Quando foi a última vez que soubemos que uma guerra, uma insurgência ou um movimento guerrilheiro parou ou se abrandou porque se esgotaram as munições de uma das partes no conflito?
Nunca.
Onde há guerra sempre aparece o dinheiro, e onde há dinheiro sempre aparecem as armas. E não aparecem só nas guerras e onde há dinheiro. Elas também são comuns nos lugares mais miseráveis do planeta. Nos centros urbanos mais pobres, onde reinam a escassez e a carestia, onde os bebês não têm leite, os jovens não têm livros e onde a fome é uma experiência cotidiana, o que nunca falta são armas.
Revólveres, fuzis, metralhadoras, lança-granadas e outras armas curtas são tragicamente comuns nos bairros pobres do mundo e nas zonas onde só há fome, sede e morte.
Nos vilarejos e nas cidades do Sudão ou do Iêmen, na selva colombiana ou no Sri Lanka, nas montanhas do Congo, do Afeganistão ou da Tchetchênia, falta tudo. Mas não faltam armas. Tampouco faltam armas nas favelas e nos bairros pobres que cercam as principais capitais do mundo. Armas que causam 500 mil mortes todos os anos.

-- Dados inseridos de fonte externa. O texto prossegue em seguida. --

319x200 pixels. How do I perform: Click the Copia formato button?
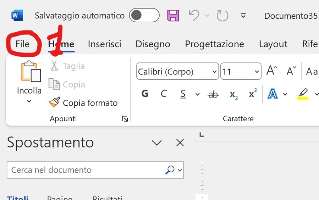pos(83,103)
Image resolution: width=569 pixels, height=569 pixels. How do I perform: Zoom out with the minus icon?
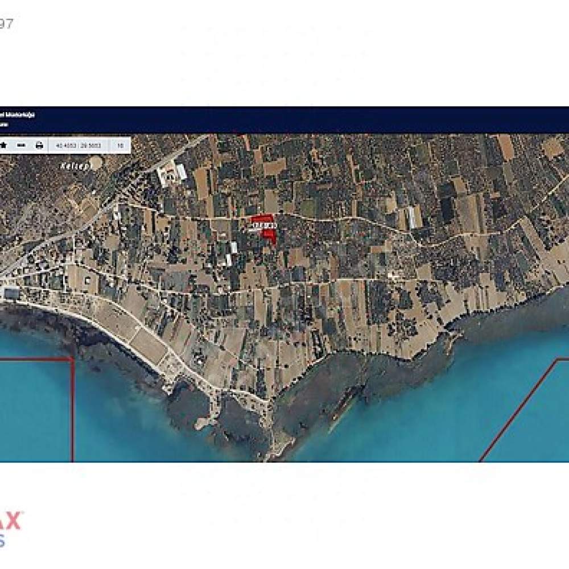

A "Small Arms Survey" (pesquisa de armas pequenas) é uma iniciativa do Centro de Estudos Internacionais de Genebra, que se especializa na análise dos mercados, dos participantes e das consequências do comércio internacional desse tipo de armas. A pesquisa estima que haja 875 milhões de armas de pequeno porte em circulação em todo o mundo, produzidas por mais de mil empresas de quase cem países, que participam de um mercado que movimenta US$ 6 bilhões por ano.
As estatísticas não são fáceis de obter, porque os governos -os principais compradores e vendedores dessas armas- relutam em revelar os dados sobre produção, exportação e importação das armas.
Mas cada vez mais vêm aparecendo nesse mercado compradores e vendedores que não são governos, mas, sim, traficantes, que, por meio de roubo e suborno, conseguem acesso aos arsenais de alguns países ou compram as armas no muito bem abastecido e muito acessível mercado negro mundial.
É um grande paradoxo: apesar de um volume enorme de armas pequenas entrar nos mercados ilícitos através da corrupção, os maiores produtores -e exportadores- dessas armas são a União Europeia, os EUA, a Rússia e a China. Antes eles justificavam sua presença ativa no mercado com o argumento da Guerra Fria e a necessidade de armar os aliados. Hoje, salvo raras exceções, a motivação principal é o lucro.
Estamos acostumados com a hipocrisia nas relações internacionais. Às vezes seu único corolário são discursos entediantes que não têm maiores consequências. Mas, no caso da passividade da comunidade internacional com respeito à proliferação de armas pequenas e aos países e às empresas que lucram com elas, a indiferença e a hipocrisia têm consequências letais.